◆ **WHAT THIS TASK INVOLVES**: The required output is the line that contains "Collapse the マスタ管理 sidebar section" plus every line after it in the listing below, copied exactly as it appears.

◆ **INFORMATION SHOWN**:
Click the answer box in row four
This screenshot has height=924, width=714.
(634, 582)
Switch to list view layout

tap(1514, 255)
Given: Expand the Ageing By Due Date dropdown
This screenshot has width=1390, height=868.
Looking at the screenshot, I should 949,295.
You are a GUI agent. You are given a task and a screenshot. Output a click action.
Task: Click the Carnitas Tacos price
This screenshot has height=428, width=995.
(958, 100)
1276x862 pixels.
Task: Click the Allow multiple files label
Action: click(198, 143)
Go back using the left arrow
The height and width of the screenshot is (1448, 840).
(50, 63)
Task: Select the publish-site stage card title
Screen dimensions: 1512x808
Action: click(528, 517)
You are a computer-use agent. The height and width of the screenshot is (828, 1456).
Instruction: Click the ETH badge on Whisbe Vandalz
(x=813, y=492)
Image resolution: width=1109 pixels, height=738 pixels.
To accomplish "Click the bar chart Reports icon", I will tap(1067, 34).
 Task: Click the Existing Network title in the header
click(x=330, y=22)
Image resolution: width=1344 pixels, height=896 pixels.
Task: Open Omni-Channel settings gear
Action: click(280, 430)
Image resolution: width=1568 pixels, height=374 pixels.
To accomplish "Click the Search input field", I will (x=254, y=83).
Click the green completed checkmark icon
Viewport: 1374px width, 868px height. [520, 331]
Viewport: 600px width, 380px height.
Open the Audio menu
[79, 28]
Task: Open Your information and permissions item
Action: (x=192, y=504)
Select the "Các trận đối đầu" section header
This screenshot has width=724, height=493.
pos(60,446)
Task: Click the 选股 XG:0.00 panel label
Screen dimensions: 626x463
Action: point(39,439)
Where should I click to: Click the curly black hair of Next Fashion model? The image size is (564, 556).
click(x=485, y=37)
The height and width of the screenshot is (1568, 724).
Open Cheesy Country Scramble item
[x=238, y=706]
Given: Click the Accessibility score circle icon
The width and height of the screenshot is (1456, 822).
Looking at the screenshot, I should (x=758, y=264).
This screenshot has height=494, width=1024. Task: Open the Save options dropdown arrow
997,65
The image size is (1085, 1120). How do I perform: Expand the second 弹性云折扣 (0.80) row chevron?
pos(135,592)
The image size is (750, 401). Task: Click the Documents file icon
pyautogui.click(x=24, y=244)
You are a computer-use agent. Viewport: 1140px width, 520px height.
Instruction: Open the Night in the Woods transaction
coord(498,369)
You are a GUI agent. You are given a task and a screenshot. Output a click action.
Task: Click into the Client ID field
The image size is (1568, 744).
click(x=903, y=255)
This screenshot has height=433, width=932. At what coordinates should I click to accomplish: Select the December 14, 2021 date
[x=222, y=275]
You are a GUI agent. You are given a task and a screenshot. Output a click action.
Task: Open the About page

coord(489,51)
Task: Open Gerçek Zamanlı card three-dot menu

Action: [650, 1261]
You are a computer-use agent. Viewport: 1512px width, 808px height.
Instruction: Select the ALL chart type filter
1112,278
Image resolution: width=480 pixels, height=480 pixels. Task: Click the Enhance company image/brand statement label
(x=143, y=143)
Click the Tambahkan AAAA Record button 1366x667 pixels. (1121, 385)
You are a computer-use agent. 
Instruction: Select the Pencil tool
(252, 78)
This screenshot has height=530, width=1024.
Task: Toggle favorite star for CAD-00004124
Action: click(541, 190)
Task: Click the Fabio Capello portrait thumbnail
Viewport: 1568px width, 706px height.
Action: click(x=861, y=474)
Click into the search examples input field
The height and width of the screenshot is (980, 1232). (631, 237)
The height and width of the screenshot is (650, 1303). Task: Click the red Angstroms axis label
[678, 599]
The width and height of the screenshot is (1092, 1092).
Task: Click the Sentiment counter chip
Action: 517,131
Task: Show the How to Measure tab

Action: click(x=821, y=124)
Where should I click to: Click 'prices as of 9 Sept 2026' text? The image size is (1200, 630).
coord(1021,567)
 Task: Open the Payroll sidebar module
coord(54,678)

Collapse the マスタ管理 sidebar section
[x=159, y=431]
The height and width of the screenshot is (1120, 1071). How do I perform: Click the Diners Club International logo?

◆ **OUTPUT**:
Collapse the マスタ管理 sidebar section
[x=159, y=431]
The height and width of the screenshot is (1120, 1071). How do I perform: Click the Diners Club International logo?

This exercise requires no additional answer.